Trauma El pada Beni, ayah kandungnya sendiri jelas bukan tanpa alasan. Hantaman demi hantaman keras yang dilakukan Beni pada El dulu membuat El harus ditangani serius oleh psikolog anak. Anak sekecil El harus merasakan trauma dan depressi. Setahun pertama El bahkan tak bisa bertemu lelaki dewasa selain lingkar keluarga Danar. Itu yang membuat Danar tak punya supir pribadi hingga kini. Itu juga yang membuat Danar tak ingin berumah tangga lagi.

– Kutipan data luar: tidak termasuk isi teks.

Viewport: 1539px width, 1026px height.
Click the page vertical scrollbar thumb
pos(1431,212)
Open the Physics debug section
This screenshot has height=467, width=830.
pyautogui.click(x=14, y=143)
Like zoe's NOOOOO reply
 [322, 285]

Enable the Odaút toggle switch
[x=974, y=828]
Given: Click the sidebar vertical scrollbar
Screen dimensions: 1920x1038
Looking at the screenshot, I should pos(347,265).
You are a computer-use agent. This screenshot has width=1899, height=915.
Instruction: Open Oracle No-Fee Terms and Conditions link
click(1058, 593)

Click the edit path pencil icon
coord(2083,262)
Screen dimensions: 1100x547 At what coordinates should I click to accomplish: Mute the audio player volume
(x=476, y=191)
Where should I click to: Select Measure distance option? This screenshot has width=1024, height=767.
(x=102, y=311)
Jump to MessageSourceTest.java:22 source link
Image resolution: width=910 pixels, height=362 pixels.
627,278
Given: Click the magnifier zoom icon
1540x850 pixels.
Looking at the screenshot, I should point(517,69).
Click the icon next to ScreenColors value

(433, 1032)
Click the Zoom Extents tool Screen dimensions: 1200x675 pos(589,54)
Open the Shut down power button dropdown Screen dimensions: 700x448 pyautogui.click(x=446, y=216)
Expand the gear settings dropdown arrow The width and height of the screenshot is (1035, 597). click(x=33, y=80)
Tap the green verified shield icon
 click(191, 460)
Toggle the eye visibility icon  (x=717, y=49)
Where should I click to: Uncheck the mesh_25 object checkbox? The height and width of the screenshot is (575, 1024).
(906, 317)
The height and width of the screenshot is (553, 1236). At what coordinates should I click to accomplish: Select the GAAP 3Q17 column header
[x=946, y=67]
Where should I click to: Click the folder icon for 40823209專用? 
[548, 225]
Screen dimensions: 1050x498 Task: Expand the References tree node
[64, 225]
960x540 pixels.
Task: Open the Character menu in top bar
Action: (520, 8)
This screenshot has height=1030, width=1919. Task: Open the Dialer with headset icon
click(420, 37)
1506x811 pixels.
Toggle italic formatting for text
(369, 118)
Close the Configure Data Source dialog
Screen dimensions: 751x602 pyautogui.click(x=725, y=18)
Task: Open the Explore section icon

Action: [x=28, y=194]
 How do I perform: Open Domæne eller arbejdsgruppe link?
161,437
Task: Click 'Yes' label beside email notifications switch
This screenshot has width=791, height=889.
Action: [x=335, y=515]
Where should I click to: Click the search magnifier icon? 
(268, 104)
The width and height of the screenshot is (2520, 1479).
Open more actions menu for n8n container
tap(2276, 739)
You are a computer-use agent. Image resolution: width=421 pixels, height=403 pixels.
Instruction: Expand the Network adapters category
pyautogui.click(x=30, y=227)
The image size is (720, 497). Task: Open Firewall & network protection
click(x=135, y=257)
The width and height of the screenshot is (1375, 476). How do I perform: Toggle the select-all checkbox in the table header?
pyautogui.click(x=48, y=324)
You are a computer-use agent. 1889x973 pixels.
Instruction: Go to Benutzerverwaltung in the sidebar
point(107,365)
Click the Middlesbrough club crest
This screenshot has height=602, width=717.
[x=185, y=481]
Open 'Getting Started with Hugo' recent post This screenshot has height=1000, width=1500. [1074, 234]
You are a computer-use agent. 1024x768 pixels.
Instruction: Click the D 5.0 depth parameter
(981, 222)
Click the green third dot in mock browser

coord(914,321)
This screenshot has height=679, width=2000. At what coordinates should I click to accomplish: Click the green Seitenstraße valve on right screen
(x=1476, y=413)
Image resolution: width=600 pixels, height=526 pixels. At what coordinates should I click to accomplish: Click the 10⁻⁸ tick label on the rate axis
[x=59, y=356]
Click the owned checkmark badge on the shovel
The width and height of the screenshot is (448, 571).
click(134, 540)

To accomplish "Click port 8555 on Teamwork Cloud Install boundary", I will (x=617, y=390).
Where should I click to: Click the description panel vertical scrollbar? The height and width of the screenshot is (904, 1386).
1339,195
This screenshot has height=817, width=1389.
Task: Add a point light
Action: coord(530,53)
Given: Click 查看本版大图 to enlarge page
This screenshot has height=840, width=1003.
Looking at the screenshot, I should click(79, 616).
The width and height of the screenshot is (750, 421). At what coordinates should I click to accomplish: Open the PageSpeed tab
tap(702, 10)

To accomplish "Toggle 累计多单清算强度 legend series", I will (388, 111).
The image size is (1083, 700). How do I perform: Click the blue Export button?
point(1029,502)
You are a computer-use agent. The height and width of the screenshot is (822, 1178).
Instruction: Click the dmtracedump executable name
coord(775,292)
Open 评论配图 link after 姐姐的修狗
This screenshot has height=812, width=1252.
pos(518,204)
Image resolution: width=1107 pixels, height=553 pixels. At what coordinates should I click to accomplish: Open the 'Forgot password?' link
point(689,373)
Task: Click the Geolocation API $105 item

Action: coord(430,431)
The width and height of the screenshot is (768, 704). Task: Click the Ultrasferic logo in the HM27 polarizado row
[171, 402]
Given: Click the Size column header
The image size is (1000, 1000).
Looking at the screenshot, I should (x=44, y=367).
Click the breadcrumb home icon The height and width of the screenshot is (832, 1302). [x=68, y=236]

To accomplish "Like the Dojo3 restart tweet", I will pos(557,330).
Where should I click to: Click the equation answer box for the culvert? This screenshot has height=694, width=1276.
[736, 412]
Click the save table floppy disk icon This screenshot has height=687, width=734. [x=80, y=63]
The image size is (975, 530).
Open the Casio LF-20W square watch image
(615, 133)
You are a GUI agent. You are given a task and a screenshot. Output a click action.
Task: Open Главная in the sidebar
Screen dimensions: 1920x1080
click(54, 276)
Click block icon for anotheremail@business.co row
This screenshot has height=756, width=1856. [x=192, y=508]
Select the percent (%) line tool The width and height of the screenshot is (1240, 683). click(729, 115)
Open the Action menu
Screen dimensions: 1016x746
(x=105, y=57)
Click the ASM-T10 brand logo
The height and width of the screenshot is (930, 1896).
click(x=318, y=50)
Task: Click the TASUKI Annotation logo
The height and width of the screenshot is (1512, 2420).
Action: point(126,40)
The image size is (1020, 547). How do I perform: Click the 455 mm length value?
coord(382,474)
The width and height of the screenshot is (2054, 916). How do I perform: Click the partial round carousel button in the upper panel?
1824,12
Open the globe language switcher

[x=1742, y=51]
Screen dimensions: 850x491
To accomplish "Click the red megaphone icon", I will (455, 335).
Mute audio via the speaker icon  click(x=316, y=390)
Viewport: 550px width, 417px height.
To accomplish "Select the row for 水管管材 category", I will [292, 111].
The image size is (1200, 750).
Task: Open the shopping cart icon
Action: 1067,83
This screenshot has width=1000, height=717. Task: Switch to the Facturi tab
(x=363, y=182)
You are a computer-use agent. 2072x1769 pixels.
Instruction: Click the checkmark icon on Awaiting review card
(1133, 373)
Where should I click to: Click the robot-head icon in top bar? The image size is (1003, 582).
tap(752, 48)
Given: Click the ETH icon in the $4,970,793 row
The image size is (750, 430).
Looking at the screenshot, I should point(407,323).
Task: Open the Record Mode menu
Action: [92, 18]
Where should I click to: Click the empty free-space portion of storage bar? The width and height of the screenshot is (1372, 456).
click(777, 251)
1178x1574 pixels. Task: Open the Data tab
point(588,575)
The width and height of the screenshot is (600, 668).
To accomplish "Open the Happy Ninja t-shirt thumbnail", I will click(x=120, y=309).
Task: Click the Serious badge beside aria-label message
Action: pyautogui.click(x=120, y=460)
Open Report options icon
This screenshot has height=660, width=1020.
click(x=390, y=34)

El memang tak pernah bisa ditinggal sendiri. Ketika serangan ingatan kekerasan itu kembali, El akan dengan tiba-tiba menjerit histeris. Melemparkan apa saja ke arah yang menurut khayalnya adalah Beni. Luka batin El bukan main-main.
Wajar kalau Danar mencurahkan seluruh hidupnya pada El. El berhak bahagia. El berhak punya masa depan. Walau mungkin, El tak akan punya ayah sambung.
"Ada beberapa jahitan di dagu, kepala bagian kanan dan sikunya. Luka-lukanya memang lumayan. Entah bagaimana tadi kondisi jatuh El sampai seperti ini. Tapi kondisi yang paling perlu dicemaskan adalah kondisi kejiwaan anak itu." Frans menjelaskan kondisi El.
"Tolonglah, Frans. Kamu tahu aku hanya punya El yang bisa membuatku bertahan hidup." Danar memohon pada adiknya itu.
"Kenapa Beni bisa sampai masuk ke rumahmu?"
"Aku lupa kalau dia sudah keluar dari penjara seminggu lalu."
"Sudahlah. Segera begitu El sadar, kalian pindahlah ke rumahku. Kali ini tolong jangan melawan. Demi El."
Alfi dari tadi hanya menyimak percakapan kakak beradik itu. Banyak hal yang sudah dia lewatkan tentang sahabatnya itu. Luka pernikahan Danar, jelas tak pernah Alfi tau sebelum ini. Dia hanya tau Danar sudah bercerai dengan suaminya.
"Bro, ajaklah dulu kakakku ini makan malam. Aku bisa jamin, dia pasti belum makan malam."
Danar merapikan rambutnya. Mengeringkan air mata dari pipinya.